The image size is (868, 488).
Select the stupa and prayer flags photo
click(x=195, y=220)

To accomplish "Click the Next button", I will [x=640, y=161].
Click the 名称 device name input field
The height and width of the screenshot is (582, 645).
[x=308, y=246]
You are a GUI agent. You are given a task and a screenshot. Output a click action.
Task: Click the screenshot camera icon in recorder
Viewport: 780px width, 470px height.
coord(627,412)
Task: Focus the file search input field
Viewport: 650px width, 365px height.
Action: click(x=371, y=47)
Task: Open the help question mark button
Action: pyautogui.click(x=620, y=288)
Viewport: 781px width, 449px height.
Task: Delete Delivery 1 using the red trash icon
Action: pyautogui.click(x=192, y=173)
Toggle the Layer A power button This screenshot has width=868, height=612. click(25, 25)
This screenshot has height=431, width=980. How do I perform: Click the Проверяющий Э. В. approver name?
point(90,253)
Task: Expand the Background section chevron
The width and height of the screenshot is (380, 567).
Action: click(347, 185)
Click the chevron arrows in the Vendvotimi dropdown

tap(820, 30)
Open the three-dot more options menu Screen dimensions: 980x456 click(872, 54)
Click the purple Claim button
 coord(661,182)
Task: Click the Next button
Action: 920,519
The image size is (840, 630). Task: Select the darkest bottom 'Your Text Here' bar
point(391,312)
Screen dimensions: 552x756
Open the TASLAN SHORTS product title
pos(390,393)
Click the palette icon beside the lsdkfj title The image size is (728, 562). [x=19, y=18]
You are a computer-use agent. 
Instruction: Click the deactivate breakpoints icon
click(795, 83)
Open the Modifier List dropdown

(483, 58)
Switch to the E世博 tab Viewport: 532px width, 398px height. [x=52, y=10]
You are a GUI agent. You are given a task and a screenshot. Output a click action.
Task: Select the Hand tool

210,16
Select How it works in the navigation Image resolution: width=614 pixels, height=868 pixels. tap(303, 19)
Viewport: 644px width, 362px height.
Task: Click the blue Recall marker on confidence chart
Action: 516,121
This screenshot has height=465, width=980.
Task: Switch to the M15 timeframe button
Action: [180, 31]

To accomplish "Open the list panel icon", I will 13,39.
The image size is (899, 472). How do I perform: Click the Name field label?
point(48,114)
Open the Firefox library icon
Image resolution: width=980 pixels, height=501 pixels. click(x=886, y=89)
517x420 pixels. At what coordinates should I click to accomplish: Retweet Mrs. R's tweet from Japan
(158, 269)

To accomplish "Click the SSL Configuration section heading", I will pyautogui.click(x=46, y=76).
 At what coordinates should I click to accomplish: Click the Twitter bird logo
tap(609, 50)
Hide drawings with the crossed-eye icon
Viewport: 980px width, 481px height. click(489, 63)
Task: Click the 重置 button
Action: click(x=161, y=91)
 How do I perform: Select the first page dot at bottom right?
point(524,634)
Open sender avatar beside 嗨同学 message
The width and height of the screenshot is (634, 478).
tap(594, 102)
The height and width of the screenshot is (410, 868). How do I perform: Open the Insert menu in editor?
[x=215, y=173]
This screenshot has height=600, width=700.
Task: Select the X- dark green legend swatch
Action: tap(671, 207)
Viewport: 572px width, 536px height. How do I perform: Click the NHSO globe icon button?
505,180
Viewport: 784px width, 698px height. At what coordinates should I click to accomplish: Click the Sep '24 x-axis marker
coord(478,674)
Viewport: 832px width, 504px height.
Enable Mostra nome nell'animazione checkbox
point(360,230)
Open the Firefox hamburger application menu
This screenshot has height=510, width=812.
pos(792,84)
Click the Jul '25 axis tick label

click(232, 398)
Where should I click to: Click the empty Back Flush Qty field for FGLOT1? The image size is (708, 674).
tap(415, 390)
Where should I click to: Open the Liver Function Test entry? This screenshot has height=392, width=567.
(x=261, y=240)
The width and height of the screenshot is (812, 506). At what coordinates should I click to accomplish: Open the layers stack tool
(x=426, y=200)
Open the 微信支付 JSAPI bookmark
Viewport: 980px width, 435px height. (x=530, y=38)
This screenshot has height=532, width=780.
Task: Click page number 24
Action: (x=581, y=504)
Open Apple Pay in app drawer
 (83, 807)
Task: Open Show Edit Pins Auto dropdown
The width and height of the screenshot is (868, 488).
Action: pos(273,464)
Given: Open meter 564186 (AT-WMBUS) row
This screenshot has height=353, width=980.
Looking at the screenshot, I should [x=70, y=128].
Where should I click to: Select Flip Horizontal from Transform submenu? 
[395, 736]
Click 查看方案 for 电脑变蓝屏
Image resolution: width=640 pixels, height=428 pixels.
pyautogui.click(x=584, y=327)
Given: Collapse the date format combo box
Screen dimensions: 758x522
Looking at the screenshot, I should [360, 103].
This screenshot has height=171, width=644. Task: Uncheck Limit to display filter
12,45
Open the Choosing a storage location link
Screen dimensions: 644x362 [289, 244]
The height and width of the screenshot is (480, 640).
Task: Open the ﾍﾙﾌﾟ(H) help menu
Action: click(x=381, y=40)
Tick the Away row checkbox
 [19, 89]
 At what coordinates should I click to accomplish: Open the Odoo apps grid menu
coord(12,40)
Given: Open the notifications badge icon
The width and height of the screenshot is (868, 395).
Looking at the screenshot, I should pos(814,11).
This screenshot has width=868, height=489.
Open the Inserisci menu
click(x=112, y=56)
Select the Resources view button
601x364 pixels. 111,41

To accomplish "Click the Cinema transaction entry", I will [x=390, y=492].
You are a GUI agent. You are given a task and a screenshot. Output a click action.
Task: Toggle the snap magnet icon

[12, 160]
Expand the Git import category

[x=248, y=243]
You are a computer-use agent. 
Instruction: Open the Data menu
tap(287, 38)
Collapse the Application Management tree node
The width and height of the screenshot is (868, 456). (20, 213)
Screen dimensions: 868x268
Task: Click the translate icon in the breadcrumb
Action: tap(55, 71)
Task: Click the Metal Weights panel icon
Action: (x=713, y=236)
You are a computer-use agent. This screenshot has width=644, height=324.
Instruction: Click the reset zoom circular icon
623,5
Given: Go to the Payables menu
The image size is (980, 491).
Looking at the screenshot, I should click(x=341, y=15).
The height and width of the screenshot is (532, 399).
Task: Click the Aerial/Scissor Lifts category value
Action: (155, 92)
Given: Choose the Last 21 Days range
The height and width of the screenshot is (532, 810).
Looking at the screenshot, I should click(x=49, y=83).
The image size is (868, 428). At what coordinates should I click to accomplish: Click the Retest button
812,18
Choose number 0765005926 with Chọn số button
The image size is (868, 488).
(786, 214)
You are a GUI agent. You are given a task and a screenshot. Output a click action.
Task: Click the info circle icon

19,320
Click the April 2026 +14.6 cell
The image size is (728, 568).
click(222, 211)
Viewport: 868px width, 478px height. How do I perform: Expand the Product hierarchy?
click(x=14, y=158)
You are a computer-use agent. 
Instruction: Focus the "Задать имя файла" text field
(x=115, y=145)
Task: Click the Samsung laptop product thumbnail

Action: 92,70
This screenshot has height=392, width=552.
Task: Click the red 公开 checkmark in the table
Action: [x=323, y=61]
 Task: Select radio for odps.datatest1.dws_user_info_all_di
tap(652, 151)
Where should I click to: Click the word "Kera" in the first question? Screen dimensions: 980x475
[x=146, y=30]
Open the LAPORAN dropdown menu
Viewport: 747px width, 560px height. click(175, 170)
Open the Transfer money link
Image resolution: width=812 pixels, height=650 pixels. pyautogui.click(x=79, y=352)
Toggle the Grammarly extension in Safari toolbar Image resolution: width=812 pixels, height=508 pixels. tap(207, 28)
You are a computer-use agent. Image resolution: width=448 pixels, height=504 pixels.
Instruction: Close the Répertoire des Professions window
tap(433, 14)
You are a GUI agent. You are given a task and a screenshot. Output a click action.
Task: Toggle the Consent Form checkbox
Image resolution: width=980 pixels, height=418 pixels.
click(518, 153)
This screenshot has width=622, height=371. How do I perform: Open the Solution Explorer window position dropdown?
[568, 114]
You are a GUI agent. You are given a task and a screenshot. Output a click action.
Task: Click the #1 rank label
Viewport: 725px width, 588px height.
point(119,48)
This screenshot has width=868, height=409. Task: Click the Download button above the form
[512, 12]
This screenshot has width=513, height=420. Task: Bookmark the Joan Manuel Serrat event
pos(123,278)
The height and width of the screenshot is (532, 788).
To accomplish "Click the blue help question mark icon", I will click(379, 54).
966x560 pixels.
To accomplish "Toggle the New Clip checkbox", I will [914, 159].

=====

All lines with the word "section" must be located in the data and copied.

• _OUTPUT FOR THIS EXERCISE_:
Task: Expand the Background section chevron
To accomplish "Click the SSL Configuration section heading", I will pyautogui.click(x=46, y=76).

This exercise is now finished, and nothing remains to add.